SELECTED TEXT.
-- -- --
Only Gumbel can maintain high JS divergence while keeping softness, explaining why only Gumbel truly surpasses discrete token thinking while Dirichlet only recovers to "parity."

Key Findings

  • Single-threaded Evidence Chain: A three-pronged approach involving JS divergence (\(P_{st}\approx P_1\), \(P_{st}\not\approx P_2\)), Logit Lens (deep layer path ratio → 1.0), and ROUGE-L (high greedy similarity) confirms that "soft thinking \(\approx\) greedy, not parallel search."
  • Hyperparameters: Dirichlet \(\alpha=4.0\) and Gumbel \(\tau=0.5\) are the default optima.
  • Stronger Exploration Potential: Measuring Pass@k (k=1…32) on MATH500 with Qwen2.5 0.5B–7B, Stochastic Soft Thinking consistently outperforms discrete token thinking, hinting at its potential as an RL rollout sampler.

Highlights & Insights

  • "Demystifying" Contribution: This work is the first to use rigorous probing experiments to debunk the popular intuition that "soft thinking = parallel search," bringing a theoretically packaged concept back to a verifiable mechanistic level with counter-intuitive yet persuasive conclusions.
  • Diagnosis-driven Design: The method is not based on randomly adding stochasticity but on addressing the "greedy pitfall." It uses Luce's Axiom to provide a theoretical rationale for choosing Gumbel, creating a clean logical closed-loop.
  • Training-free & Plug-and-play: The entire method requires no fine-tuning; it can be implemented by modifying the SGLang soft thinking decoding, resulting in low deployment costs.
  • Bridging to RL: The Pass@k advantage repositions soft thinking from a "CoT alternative" to a "better exploratory rollout sampler," paving the way for training continuous reasoning using RL.

Limitations & Future Work

  • Still Training-free: Stochastic Soft Thinking has not yet been integrated into a closed-loop RL training process (which the authors explicitly leave for future work); Pass@k is a signal of potential rather than end-to-end validation.
  • Single-threadedness is an Inherent Flaw: The analysis indicates that LLMs themselves lack the ability to process multiple semantic trajectories in parallel; randomness merely "bypasses" rather than "solves" the lack of parallel reasoning. Achieving true parallelism might require changes at the pre-training or architectural level.
-- -- --
EXERCISE DATA.
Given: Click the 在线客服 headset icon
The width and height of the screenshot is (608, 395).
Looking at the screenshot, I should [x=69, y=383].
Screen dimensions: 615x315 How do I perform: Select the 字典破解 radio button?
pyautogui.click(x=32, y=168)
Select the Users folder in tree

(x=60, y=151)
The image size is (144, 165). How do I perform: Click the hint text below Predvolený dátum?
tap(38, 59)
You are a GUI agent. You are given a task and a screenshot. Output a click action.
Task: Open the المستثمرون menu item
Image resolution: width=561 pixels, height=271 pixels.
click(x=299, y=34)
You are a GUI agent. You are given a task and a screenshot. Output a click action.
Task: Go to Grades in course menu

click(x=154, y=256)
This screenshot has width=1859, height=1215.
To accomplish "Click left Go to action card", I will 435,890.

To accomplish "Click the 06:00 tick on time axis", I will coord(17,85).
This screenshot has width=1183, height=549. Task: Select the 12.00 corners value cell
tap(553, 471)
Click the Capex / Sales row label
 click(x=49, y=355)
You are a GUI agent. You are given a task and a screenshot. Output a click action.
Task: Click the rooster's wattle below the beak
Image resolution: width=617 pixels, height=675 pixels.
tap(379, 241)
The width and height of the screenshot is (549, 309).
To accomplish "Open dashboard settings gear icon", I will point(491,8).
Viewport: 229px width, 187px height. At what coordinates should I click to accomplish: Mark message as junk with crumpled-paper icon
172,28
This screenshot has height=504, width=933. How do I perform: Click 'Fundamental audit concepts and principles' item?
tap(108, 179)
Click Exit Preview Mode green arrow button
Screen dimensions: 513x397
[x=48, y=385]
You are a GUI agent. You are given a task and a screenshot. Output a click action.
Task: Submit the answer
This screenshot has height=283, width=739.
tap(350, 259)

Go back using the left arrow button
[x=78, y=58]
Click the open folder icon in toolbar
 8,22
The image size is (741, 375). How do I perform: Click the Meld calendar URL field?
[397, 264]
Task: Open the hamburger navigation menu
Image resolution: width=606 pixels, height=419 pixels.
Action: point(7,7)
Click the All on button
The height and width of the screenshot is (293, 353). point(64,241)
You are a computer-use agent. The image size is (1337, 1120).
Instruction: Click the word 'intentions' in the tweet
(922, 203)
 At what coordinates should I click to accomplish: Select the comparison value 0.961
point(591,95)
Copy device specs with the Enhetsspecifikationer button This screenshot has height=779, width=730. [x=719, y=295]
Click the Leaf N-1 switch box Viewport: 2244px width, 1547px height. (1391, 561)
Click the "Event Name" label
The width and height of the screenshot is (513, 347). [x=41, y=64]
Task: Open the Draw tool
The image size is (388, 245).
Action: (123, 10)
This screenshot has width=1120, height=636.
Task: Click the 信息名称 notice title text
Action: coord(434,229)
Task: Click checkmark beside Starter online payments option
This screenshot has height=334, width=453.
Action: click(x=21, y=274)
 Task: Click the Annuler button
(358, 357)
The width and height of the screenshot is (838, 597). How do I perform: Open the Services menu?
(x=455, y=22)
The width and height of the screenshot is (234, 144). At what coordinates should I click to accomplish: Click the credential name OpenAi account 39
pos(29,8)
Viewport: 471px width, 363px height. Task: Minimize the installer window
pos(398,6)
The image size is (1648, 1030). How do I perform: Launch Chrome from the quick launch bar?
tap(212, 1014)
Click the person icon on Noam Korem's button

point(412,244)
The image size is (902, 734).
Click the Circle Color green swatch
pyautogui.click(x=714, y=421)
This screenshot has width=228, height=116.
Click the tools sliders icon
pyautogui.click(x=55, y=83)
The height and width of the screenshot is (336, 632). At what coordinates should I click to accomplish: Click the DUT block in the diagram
-- -- --
WORK INSTRUCTIONS. Continue the text on Stochastic Soft Thinking, starting after its last point, the one about single-threadedness being an inherent flaw.

RESULT OF THIS TASK.
  • Hyperparameter Sensitivity: The fragile balance of Dirichlet on \(\gamma\) suggests these methods are sensitive to randomness intensity. While Gumbel is more stable, \(\tau\) still requires tuning.
  • Scale and Domain: Main experiments focus on the 32B scale and math/code/knowledge-based QA; behavior on larger models or more open tasks remains to be verified.
  • Continuous/Latent Space Reasoning: Works like COCONUT (hidden state CoT) and Soft Thinking (distribution feedback) are the direct subjects of this "demystification"; this paper provides the missing empirical "health check" for this research line.
  • Probing Interpretability Techniques: The combination of Logit Lens, JS divergence comparison, and ROUGE-L trajectory similarity constitutes a transferable diagnostic toolbox for analyzing other "latent space reasoning" methods.
  • Sampling and Randomness: This echoes the classic findings of Nucleus Sampling regarding "maximum likelihood paths being repetitive and generic," migrating those insights from discrete sampling to continuous soft token scenarios.
  • Insight: Any method claiming to "explore in latent space in parallel" should first be validated with similar probes to see if it is truly parallel rather than assuming the theory holds; "single-threadedness" is likely a universal constraint of current autoregressive LLMs.

Rating

  • Novelty: ⭐⭐⭐⭐ Counter-intuitive mechanistic discovery (soft thinking is single-threaded greedy) + Luce's Axiom-backed randomization scheme.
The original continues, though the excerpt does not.